[[ Data for analysis, beginning ]]

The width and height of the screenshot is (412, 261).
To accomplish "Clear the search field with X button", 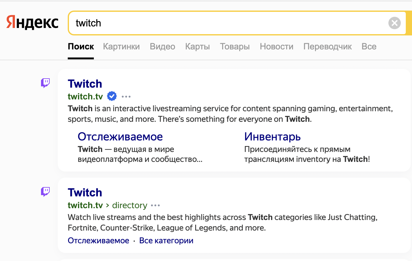I will [x=394, y=23].
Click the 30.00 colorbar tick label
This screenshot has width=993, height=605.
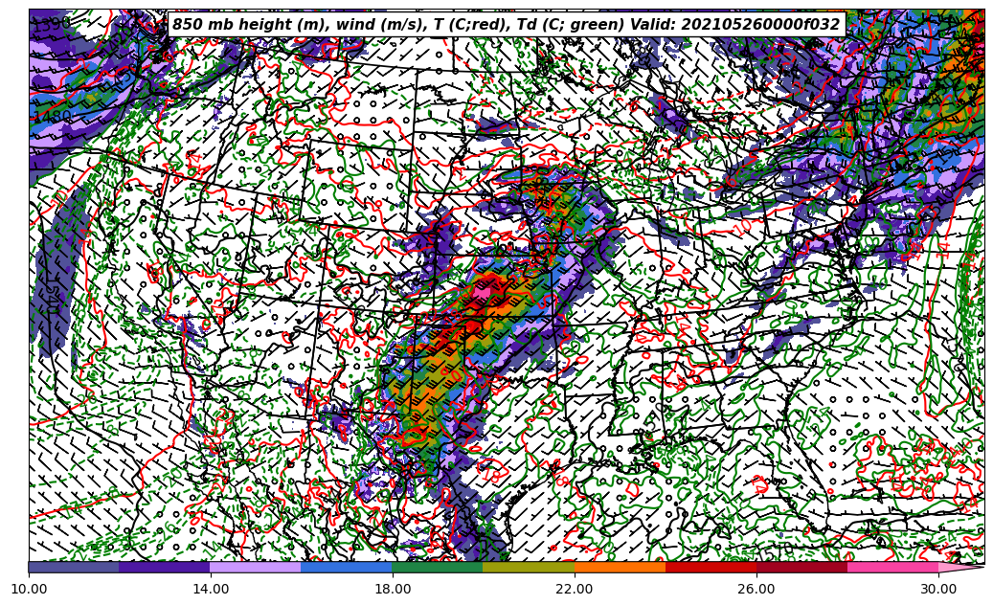point(938,589)
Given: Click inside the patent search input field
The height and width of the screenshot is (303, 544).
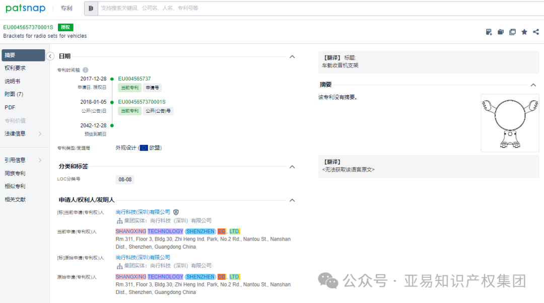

[[ Data for analysis, end ]]

- [What the task asks]: Copy out the lines of the records above in which the string "Click" appears.

- [Expected answer]:
Click the 30.00 colorbar tick label
Given: Click inside the patent search input field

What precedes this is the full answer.